Rebel cooperation in Syrian town shows challenge of isolating Islamists

 

McClatchy Newspapers

Sophisticated new weapons now in the hands of rebels in north-central Syria underscore how difficult it will be, once more lethal aid begins to arrive, to keep those weapons from Islamist extremists who’ve become key to rebel military advances throughout the country.

Rebels who belong to the Victory Brigade – a group whose alliance with the Hama provincial military council makes it acceptable to U.S. officials who are deciding where aid should go – were giddy as they showed off their new weapons this week. They included Russian-made RPG-27s – shoulder-fired rocket-propelled grenades capable of piercing the armor on the Syrian military’s most advanced tanks – and RG6 grenade launchers, another Russian-designed weapon, this one capable of spewing projectiles that explode on contact.

But the brigade doesn’t fight alone, and a video that another rebel group, the Islamist Ahrar al Sham, posted to YouTube this month showed fighters using the same kinds of weapons in an assault that was coordinated with the Victory Brigade.

“Of course they share their weapons with us,” said Ali Ankir, a spokesman for Ahrar al Sham. “We fight together.”

Indeed, Victory closely coordinated its offensive in December to seize the town of Kfar Nbouda from forces loyal to President Bashar Assad not just with Sham, but also with fighters from the Nusra Front, which the State Department has designated a terrorist organization aligned with al Qaida in Iraq. Nusra and Sham share the goal of establishing an Islamist state in a post-Assad Syria, and unlike Victory they don’t recognize the authority of the Hama military council.

Victory rebels were cagey about how they’d gotten the new weapons. “We have our ways,” said Ahmed Darwish, a brigade leader. The timing of the weapons’ arrival suggests they were part of a recently publicized shipment brokered by Saudi Arabia from Croatia. The RG6 rounds the rebels displayed this week were manufactured in Serbia.

The new weapons are a far cry from the light weapons the rebels in this part of Syria possessed when the largely peaceful uprising against the Assad regime became violent in the spring and summer of 2011. But as the rebels’ backers step up military and other aid, the battle for this city reveals the difficulty of controlling which of the myriad rebel groups take possession of that aid.

The provincial military council with which Darwish’s group is allied, along with similar councils formed in each of Syria’s 14 provinces, nominally answers to Salim Idriss, a defected general who’s the commander of the Supreme Military Command, which is based in Bab al Hawa, just inside Syria’s northern border with Turkey. It’s the group that Secretary of State John Kerry said Thursday would begin receiving food and nonlethal aid directly from the United States.

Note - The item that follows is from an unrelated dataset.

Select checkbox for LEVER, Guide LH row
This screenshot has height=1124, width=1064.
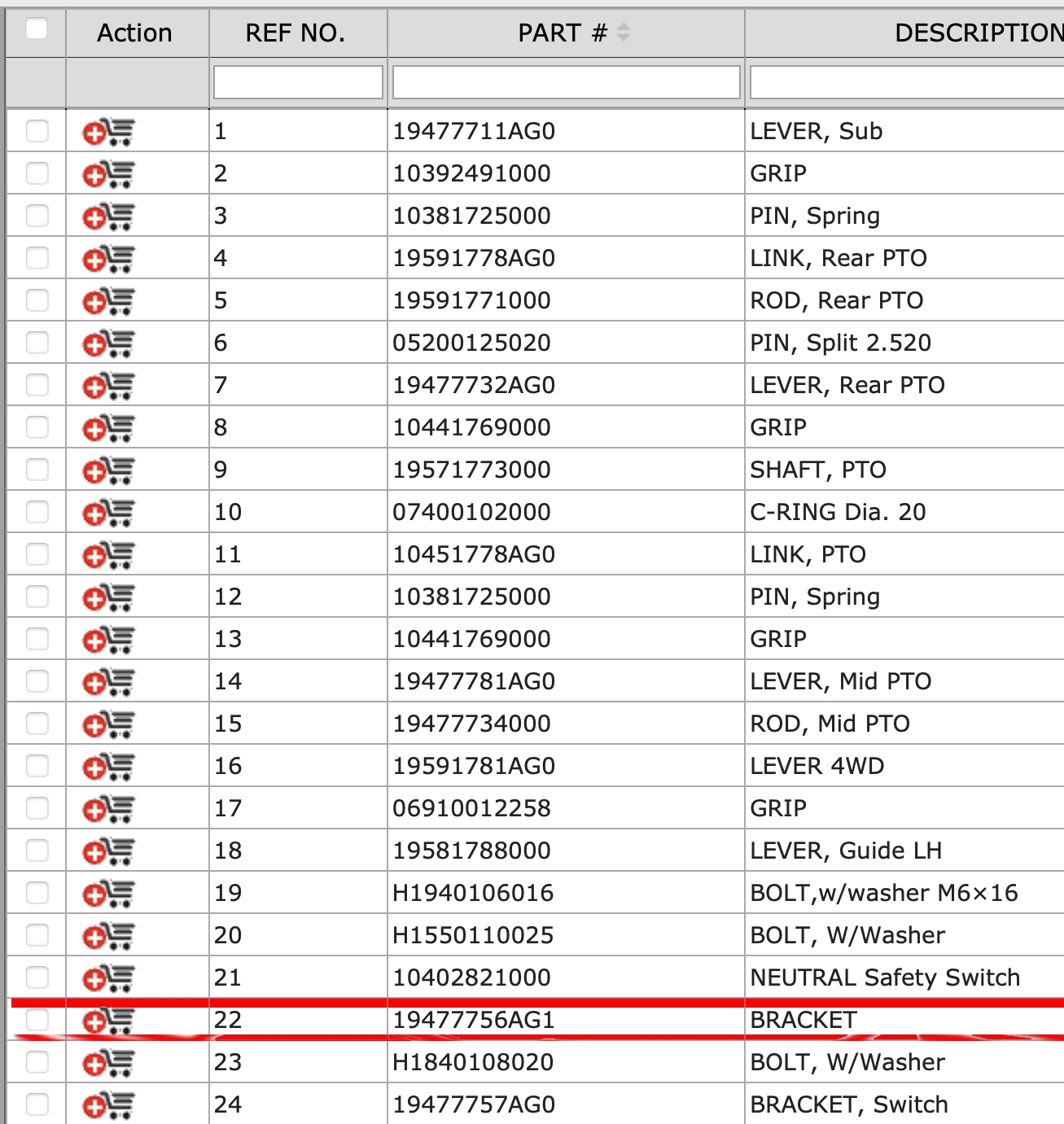coord(37,851)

But the military command isn’t the only source of Victory’s weapons, Darwish said. The group also procures weapons on the black market, and, Darwish said, has private backers in Qatar who’ve also supplied weapons and money. One commander from the group is in Libya attempting to secure funding for weapons from backers there.

The U.S. government has expressed concern that backers in Saudi Arabia and Qatar were empowering rebel groups who call for the establishment of an Islamic state in Syria, as opposed to those who envision elections after Assad is deposed.

But it’s difficult here to see a difference between the groups. For example, Victory and Sham maintained a joint operations center during recent fighting. On a recent day, the local commanders of Sham, Victory and a third rebel faction, the Farouq Brigade, were spotted together in the same car; Farouq also doesn’t recognize the authority of the Hama military council.

On repeated visits to Kfar Nbouda, this reporter has seen the groups share weapons and expertise. Last June, one bomb maker was providing munitions to various fighting groups, and a video that Sham posted to YouTube on Feb. 17 by clearly shows fighters using RPG-27s and RG6 grenade launchers, the same type of weapon Darwish bragged about receiving in recent weeks.

They’re not housed together but it’s not odd to see fighters from each organization visiting one another’s quarters.

Asked whether Sham also had the sophisticated weapons that Darwish was showing off this week, Ankir, Sham’s spokesman, said, “Yes, we do, and we have others.”